Hello, @Yzichen brilliant idear and nice work! With all due respect, I wonder why FlashOcc could achieve such amazing results shown in yor paper with only conv2d ops. Couple months ago, I trained BevdetOcc2D which also uses 2D img_bev_encoder_backbone and img_bev_encoder_neck (z is collapsed), the only difference with FlashOcc is that before the features enter the head, they are reshaped to 3D, thus the head still uses Conv3d. When I read your code, I expect to see some extrodinary operation or design in the head part, but the difference is that it replaces the conv3d with conv2d simply and adds some reshape ops to get the final predictions. I can't help wondering why this kind of architecture works so well or maybe there is some novel design that I didn't notice here. Please provide some hints. Thank you a lot.

Yzichen commented 10 months ago

Compared with BEVDet-OCC, we indeed just replace conv3d with conv2d and then introduce a channel2height operation to obtain 3D occupancy prediction results. No other tricks.

QingXIA233 commented 10 months ago

Compared with BEVDet-OCC, we indeed just replace conv3d with conv2d and then introduce a channel2height operation to obtain 3D occupancy prediction results. No other tricks.

@Yzichen I got your point. However, there remain two concerns: 1. I undertsand the fact that replacing conv3d with conv2d ops makes the model run faster, but I don't get it why it could achieve better result.

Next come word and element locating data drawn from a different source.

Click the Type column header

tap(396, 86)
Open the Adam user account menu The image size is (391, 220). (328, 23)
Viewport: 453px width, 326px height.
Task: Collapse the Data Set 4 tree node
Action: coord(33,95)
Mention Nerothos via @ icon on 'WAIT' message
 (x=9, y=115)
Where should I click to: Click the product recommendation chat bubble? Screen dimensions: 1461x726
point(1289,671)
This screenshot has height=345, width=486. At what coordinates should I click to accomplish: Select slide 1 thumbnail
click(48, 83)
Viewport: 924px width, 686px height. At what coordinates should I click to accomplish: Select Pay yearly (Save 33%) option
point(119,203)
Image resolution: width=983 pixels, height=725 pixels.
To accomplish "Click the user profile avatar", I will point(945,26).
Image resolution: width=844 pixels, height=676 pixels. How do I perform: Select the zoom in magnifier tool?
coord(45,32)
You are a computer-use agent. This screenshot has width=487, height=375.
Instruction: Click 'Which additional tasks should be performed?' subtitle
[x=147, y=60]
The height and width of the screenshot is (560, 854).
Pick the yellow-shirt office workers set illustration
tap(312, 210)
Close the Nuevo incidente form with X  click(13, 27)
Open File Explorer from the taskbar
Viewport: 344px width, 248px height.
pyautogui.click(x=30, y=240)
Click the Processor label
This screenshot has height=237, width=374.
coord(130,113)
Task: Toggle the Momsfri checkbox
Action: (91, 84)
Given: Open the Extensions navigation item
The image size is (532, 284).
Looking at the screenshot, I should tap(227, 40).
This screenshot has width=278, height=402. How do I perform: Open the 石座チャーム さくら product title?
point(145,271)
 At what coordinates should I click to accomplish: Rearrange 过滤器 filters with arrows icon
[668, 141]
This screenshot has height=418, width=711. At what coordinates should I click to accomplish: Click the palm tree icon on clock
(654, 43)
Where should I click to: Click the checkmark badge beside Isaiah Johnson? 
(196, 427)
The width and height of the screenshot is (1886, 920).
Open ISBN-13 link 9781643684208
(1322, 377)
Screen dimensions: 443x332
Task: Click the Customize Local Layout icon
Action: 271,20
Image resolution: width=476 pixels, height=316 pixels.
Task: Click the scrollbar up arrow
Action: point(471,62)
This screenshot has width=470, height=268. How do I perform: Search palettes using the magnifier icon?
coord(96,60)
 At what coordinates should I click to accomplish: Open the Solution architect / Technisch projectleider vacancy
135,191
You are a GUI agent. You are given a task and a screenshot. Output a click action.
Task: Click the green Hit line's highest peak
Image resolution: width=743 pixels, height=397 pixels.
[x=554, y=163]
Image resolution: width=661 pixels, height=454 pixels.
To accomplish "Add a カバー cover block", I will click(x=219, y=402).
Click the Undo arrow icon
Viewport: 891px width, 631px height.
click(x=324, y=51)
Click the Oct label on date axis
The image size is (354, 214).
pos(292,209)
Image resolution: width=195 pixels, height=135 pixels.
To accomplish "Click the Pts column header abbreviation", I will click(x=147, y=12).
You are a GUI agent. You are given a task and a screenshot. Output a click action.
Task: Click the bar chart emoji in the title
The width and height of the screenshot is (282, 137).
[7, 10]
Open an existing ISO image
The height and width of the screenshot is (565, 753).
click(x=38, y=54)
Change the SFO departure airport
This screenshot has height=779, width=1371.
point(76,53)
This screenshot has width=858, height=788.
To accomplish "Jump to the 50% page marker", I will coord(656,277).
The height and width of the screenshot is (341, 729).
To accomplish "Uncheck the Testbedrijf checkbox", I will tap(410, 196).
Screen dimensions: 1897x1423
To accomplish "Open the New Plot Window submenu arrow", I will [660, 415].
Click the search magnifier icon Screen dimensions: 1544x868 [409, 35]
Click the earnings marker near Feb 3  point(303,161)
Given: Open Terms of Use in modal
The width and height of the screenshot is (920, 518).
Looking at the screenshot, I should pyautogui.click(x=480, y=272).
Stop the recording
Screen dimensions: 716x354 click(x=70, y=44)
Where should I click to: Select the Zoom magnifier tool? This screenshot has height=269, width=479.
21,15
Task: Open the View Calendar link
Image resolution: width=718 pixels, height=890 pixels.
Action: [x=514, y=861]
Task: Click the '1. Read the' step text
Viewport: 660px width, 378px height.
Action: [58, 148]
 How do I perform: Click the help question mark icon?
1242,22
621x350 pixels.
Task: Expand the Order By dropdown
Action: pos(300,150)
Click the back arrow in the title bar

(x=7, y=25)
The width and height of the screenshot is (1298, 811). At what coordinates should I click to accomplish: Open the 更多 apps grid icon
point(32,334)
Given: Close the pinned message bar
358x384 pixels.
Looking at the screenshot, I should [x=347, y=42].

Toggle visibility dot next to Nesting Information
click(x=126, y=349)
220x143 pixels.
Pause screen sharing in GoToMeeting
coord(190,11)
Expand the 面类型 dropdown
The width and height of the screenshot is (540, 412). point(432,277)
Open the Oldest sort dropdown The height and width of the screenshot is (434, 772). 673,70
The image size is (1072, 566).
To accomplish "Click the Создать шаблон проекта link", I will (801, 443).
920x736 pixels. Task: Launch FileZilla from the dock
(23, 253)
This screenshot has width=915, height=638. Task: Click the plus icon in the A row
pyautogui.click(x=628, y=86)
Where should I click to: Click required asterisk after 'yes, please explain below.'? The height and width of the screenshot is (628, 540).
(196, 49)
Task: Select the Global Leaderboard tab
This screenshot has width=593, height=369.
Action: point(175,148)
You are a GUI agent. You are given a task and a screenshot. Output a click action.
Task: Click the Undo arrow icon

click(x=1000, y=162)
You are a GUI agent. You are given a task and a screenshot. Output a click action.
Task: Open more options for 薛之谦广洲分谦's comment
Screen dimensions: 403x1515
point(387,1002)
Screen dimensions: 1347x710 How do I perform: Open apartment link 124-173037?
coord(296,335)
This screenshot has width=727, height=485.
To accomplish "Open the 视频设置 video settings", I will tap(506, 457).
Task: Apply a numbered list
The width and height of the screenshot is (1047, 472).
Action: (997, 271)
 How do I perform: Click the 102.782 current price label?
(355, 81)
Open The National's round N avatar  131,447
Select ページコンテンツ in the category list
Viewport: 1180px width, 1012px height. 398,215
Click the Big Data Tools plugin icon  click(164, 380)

This is the reason why I asked about the tricks and designs. 2. Conv3d usually takes a longer time to converge than its conv2d counterpart. I wonder whether you trained the original bevdetocc model with more epochs to make sure it's fully trained. The first point above is the main mystery that draws my attention, I really hope that you could enlighten me a little bit. Thanks a lot.

Yzichen commented 10 months ago

To be honest, I don't have a definitive answer. Our original guess was that using conv2d would better benefit from the pre-trained detection weights, but later we found that conv2d performs slightly better than conv3d even without the detection weights.
Sorry, we lack the computational resources to train more epochs.

drilistbox commented 8 months ago

We thought the problem for several days. As the baseline methods (i.e. BEVDetOCC, UniOCC and FBOCC) based on voxel-level features would learn large number of non-object regions, thus 1) the easy non-object region can dominate training process and result in degenerated models, 2) the imbalanced samples increase learning difficulty for models. The above two issues offset the excellent performance of 3D-Conv.

LinuxCup commented 1 month ago

@drilistbox Hello, Can i ask a question! why does not use lidar directly for Occ task, most of which use images. PointCloud can use sparse Conv to avoid the above problems. I am a newer for this felid. Thinks!

drilistbox commented 1 month ago

@LinuxCup

camera-based solution is cheaper and more stable than the lidar-based one.
camera-based solution can construct the occupancy voxel for small or vimineous objects, which may be missed by the lidar point.
On nvidia's gpu, sparse-conv can also be applied to 3DConv-based methods(i.e., fbocc,bevdetocc,renderocc). But many oher edge-chips do not spport sparse-conv.

LinuxCup commented 1 month ago

@drilistbox think you for your reply! I will read the above parper you mentioned. Thinks.